■ Try it: Determine which lines of the records include the word "input", and copy them.

■ Collected data:
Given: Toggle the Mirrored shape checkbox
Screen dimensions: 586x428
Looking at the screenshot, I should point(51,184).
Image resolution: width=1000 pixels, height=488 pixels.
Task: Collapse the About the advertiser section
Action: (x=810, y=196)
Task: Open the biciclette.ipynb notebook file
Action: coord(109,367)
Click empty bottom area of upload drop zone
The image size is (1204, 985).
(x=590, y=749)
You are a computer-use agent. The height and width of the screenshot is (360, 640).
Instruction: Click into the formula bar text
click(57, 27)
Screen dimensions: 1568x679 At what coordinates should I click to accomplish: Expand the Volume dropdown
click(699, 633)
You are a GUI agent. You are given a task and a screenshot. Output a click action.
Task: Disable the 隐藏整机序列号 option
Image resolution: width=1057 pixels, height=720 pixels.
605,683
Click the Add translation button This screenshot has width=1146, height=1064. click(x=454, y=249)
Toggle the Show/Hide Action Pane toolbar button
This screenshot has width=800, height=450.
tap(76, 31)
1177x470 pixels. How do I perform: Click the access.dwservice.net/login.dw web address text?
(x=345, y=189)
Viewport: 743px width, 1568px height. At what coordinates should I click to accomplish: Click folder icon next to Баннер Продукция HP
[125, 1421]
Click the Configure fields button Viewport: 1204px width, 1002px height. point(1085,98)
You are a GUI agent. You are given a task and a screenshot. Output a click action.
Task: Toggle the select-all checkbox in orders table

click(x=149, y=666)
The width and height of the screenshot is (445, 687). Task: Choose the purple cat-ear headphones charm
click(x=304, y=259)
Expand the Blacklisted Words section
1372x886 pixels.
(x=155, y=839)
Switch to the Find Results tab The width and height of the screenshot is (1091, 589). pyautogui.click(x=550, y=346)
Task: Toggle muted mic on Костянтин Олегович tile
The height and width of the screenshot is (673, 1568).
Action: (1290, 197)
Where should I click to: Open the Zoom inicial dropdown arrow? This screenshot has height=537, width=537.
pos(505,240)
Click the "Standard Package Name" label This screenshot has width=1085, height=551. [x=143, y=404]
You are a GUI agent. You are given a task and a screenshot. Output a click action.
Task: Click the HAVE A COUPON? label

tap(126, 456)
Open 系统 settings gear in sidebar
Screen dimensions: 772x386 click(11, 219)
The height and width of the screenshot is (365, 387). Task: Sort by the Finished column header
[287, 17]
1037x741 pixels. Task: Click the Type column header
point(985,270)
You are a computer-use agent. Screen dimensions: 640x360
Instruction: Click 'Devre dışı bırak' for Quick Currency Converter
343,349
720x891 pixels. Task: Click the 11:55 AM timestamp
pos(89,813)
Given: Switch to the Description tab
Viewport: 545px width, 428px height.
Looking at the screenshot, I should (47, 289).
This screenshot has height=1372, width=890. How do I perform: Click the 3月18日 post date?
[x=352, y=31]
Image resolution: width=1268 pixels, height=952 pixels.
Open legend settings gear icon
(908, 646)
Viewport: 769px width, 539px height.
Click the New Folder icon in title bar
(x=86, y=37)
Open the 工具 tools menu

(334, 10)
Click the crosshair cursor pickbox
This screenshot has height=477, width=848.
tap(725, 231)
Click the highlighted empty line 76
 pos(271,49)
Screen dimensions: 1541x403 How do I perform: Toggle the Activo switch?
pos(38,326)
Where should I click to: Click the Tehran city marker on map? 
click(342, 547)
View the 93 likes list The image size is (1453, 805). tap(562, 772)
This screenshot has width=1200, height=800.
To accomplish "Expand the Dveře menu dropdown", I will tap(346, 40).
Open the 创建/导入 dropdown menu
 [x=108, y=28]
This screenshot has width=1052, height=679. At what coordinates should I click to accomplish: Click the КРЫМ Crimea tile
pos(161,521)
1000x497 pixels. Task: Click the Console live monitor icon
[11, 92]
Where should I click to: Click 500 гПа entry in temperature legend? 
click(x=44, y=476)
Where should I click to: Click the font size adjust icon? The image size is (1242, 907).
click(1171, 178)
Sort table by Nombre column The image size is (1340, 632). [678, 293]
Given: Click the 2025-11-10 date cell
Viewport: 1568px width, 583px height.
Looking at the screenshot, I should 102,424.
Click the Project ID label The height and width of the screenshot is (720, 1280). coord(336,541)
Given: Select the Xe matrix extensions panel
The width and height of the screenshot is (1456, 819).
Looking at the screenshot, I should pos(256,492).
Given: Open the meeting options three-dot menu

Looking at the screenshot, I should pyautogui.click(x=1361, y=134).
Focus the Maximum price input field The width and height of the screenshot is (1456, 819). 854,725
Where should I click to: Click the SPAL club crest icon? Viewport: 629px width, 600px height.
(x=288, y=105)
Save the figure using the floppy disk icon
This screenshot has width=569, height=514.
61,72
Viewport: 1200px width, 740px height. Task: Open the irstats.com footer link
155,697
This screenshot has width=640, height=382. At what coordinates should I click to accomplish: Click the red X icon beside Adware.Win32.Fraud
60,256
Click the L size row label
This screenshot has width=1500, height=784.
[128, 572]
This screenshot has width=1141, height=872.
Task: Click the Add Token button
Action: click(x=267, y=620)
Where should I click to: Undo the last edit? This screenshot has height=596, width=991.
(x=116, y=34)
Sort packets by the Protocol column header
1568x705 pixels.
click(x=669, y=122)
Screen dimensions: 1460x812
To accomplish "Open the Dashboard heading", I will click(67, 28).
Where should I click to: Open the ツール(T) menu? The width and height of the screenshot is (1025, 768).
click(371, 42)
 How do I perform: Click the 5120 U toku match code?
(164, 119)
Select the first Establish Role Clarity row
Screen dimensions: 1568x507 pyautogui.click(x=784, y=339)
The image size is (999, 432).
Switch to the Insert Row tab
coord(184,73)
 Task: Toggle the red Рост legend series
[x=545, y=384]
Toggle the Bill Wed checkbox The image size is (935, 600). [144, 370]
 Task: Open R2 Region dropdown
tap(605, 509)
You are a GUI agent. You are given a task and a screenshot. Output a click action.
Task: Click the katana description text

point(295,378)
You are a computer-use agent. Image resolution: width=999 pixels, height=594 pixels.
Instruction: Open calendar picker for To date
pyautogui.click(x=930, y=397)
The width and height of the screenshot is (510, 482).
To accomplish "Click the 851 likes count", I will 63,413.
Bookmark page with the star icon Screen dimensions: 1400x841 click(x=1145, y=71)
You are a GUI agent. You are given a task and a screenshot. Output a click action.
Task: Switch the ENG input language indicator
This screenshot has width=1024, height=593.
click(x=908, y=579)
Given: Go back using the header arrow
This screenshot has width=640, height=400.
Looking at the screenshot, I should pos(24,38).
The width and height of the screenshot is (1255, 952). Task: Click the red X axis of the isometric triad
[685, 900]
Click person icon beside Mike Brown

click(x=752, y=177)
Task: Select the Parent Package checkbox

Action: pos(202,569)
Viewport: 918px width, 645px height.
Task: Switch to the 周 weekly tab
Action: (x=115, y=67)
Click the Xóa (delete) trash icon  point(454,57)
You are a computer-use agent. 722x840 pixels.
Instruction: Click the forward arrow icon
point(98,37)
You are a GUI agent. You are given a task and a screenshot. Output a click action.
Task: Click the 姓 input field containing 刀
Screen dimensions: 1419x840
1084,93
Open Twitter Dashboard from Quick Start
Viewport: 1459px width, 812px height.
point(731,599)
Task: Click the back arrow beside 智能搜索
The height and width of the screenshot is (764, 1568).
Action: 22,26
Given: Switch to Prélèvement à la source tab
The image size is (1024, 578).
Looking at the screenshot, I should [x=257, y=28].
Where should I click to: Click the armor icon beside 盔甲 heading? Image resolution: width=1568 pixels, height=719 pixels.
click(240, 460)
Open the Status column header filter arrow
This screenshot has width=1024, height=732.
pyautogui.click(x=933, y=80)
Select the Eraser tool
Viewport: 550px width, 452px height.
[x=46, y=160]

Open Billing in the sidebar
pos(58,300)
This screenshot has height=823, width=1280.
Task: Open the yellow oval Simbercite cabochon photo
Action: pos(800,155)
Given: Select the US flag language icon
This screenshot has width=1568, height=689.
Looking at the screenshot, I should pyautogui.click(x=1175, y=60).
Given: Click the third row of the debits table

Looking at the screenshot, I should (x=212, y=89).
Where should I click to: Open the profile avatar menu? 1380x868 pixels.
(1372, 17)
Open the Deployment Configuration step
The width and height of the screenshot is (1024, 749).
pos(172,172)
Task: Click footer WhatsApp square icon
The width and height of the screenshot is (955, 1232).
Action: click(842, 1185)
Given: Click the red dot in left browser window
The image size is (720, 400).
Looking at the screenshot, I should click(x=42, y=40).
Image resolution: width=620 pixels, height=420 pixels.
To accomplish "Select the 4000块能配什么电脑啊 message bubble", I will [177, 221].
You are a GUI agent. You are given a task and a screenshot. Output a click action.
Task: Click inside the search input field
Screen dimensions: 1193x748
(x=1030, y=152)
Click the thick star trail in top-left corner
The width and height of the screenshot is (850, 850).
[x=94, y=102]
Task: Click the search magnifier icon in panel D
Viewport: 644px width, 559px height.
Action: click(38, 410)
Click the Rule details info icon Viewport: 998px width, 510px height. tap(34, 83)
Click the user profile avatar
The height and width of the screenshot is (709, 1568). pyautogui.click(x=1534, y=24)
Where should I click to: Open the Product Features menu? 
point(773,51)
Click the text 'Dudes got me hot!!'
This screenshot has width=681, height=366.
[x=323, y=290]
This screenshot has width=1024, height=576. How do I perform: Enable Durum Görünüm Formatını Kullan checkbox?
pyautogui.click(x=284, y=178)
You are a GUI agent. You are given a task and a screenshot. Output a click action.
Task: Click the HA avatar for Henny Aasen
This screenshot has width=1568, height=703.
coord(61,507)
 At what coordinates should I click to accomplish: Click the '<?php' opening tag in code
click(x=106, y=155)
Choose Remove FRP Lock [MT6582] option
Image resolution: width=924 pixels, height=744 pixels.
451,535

■ Answer space:
Focus the Maximum price input field The width and height of the screenshot is (1456, 819). 854,725
Task: Switch the ENG input language indicator
Task: Click the 姓 input field containing 刀
Task: Click inside the search input field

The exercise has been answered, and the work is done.